Riots broke out last month in an oil-rich region in the west of the former Soviet Union’s second-biggest energy producer, killing 16 people after months of strikes by workers at the state-run energy company. The ruling Nur Otan party, which polls suggest will win four fifths of the vote, has pledged to change the political system following the unrest.
“We expect the weekend’s usually uneventful Kazakh parliamentary elections to take place in a more fraught political environment,” Ivan Tchakarov, an economist at Renaissance Capital in Moscow said in Jan. 13 note. “Although we believe the elections will cement the leading role of the presidential Nur Otan Party, the lower house of parliament will now see at least one more party represented.”

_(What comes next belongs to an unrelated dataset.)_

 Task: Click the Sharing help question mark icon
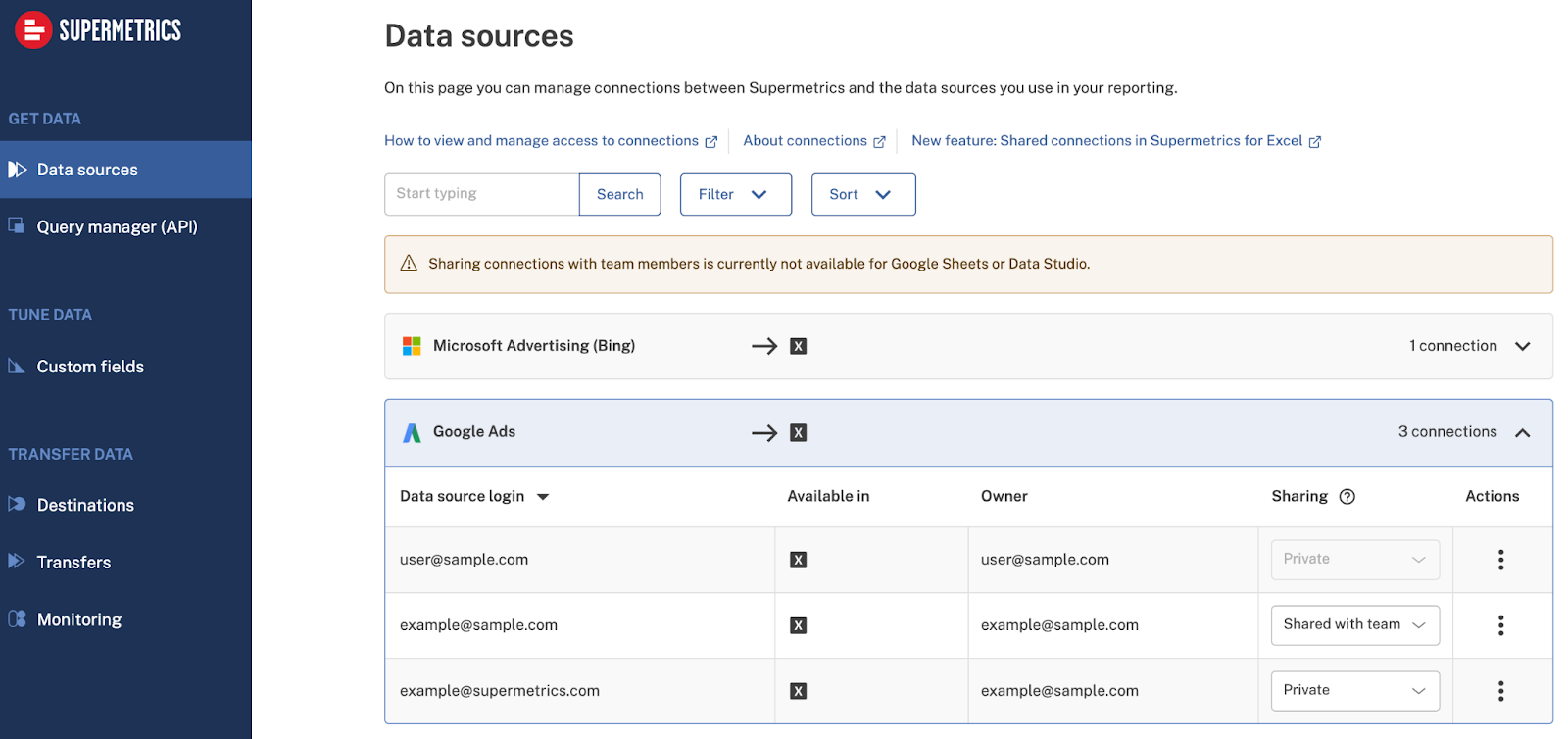click(x=1348, y=497)
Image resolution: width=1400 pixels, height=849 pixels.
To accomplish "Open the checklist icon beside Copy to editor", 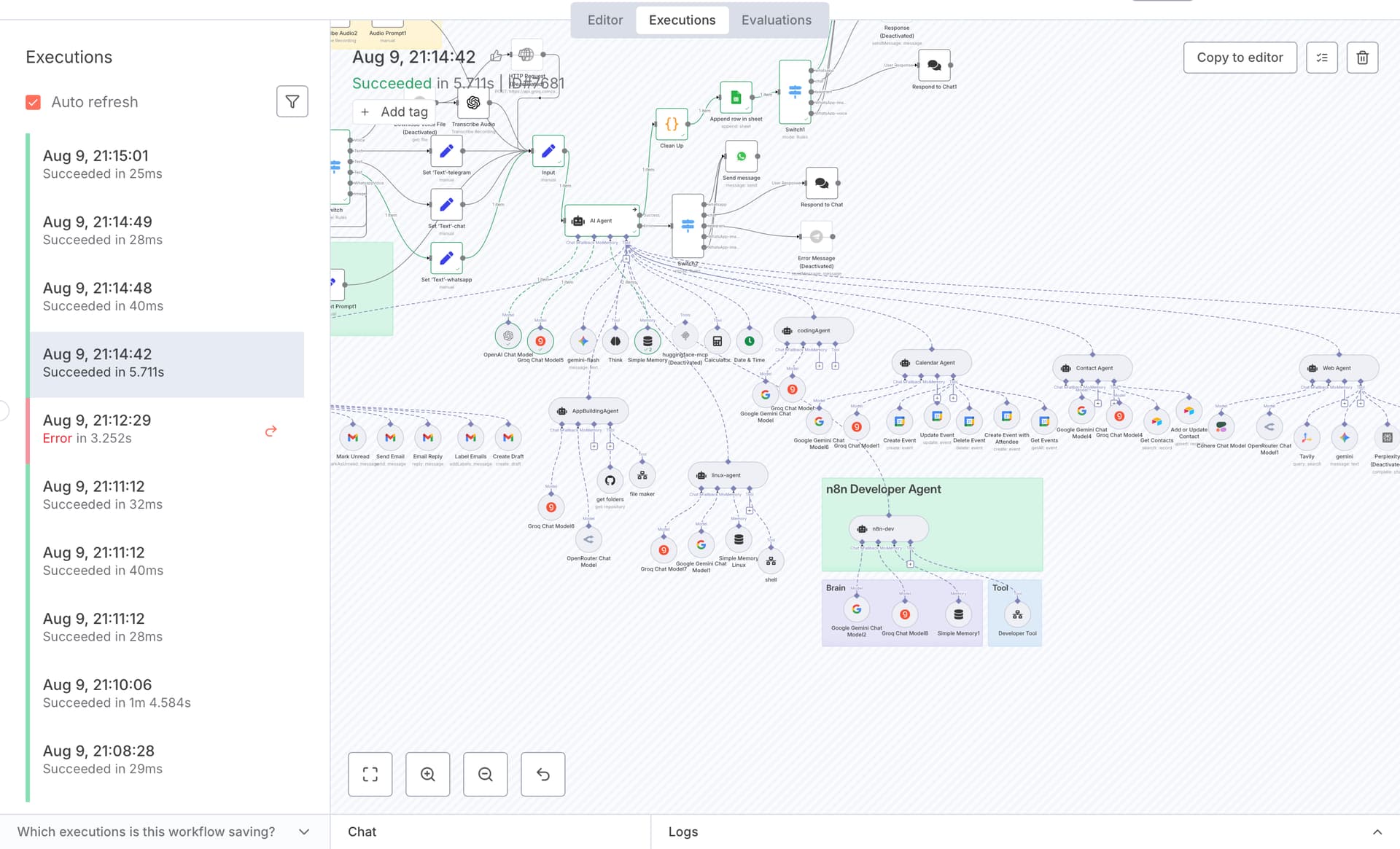I will tap(1322, 58).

Central Asia’s largest economy probably grew 6.5 percent in 2011 and may expand 5.6 percent this year, according to the International Monetary Fund. Fitch Ratings upgraded Kazakhstan’s sovereign rating one step to BBB on Nov. 21, level with Russia, as energy exports boosted foreign-currency assets.
‘Stability, Development’
“I’m sure Kazakh citizens will support stability, development and efforts to improve people’s lives,” President Nursultan Nazarbayev said in a Jan. 13 speech published on his website. Other parties’ campaigns featured “empty rhetoric, name calling and absolutely no comprehension of real life.”
Nazarbayev, who has ruled the Central Asian state since 1989 in the Soviet era, won a new five-year term last April with 95.5 percent backing. He was named “leader of the nation” in 2010, giving him power to dictate policy even after he retires.

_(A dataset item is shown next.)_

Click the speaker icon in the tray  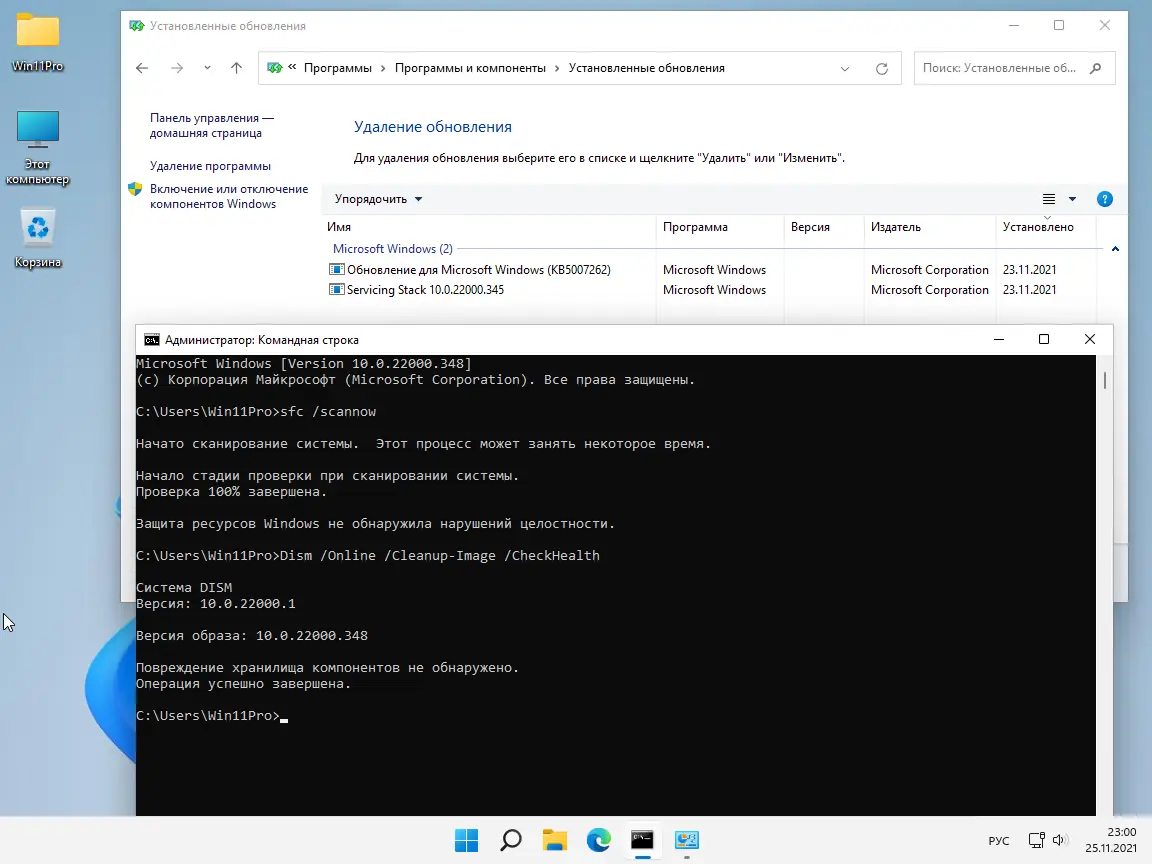click(1060, 841)
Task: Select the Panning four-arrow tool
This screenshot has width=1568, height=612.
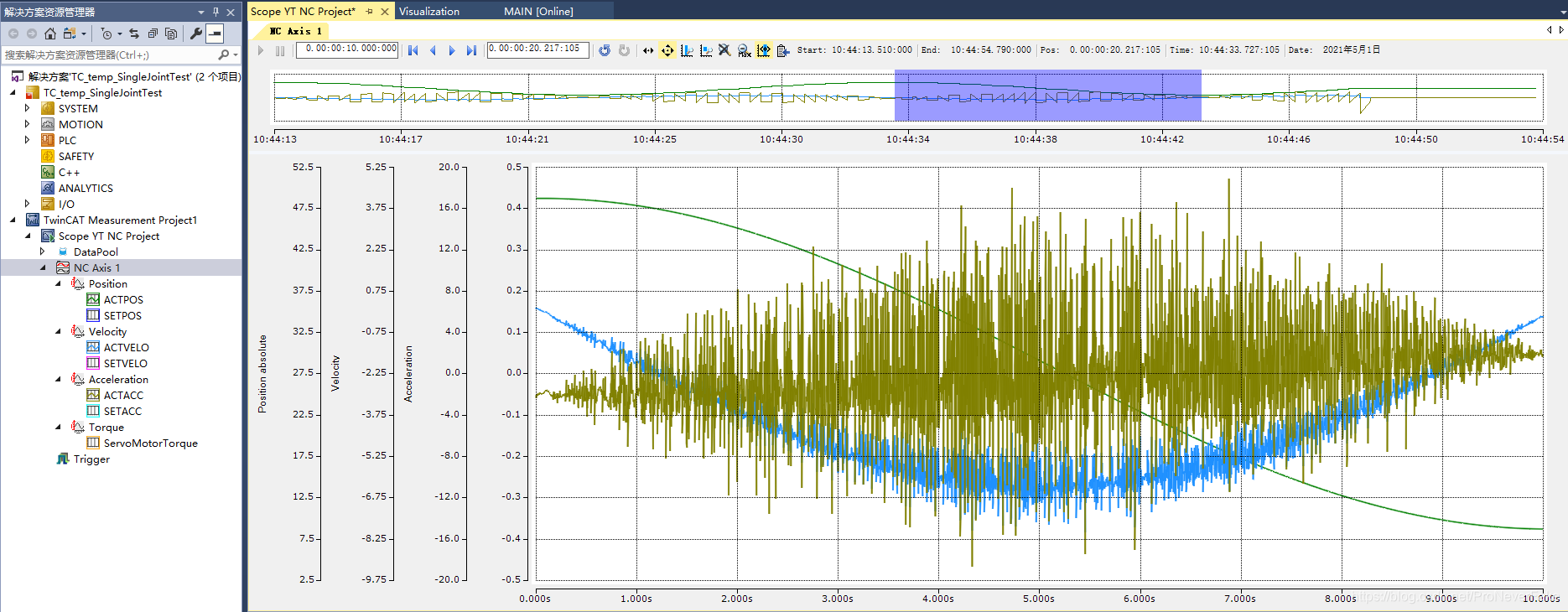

Support for Nur Otan is 80.1 percent, according to a Jan. 4-6 survey of 1,500 respondents conducted by the Institute of Democracy research association. The Akzhol party is next with 7.3 percent backing, just above the legislature’s 7 percent entry barrier, the poll showed. The margin of error was 2.5 percentage points.
Bulat Abilov, head of the National Social Democratic Party, and Gulzhan Yergaliyeva, another party candidate, were banned from the ballot after filing false reports on their income and property, the electoral commission said Jan. 13 on its website.
‘Serious Political Changes’
“We feel that serious political changes are required” to stave off “large-scale” unrest following the riots, Erlan Karin, Nur Otan’s party secretary, said in a Jan. 9 interview in the capital, Astana. The composition of the government will change after the parliamentary elections and other steps will be taken to modernize the political system, he said, without elaborating.
The discord, instigated by workers of KazMunaiGas Exploration Production in the town of Zhanaozen, was “unprecedented in a country that has enjoyed one of the most stable political environments in the region,” Standard & Poor’s said Dec. 22, leaving its BBB+ credit rating unchanged.
The clashes in Zhanaozen were of a local character and probably won’t spread nationally, according to Andrei Chebotarev, head of Alternative, a research institute in Almaty, the country’s commercial capital.
“The opposition won’t be able to arrange protests on the same scale as those that happened in Russia,” he said, referring to demonstrations in Moscow last month that targeted Prime Minister Vladimir Putin after alleged vote rigging in Russian parliamentary elections.
New Election Rules
Nur Otan won all the seats in Kazakhstan’s legislature in an August 2007 vote. The election law was changed two years later to ensure that if only one party passes the 7 percent threshold, the party with the second-highest number of votes gets no less than two seats, the Organization for Security and Cooperation in Europe, said last month in a report.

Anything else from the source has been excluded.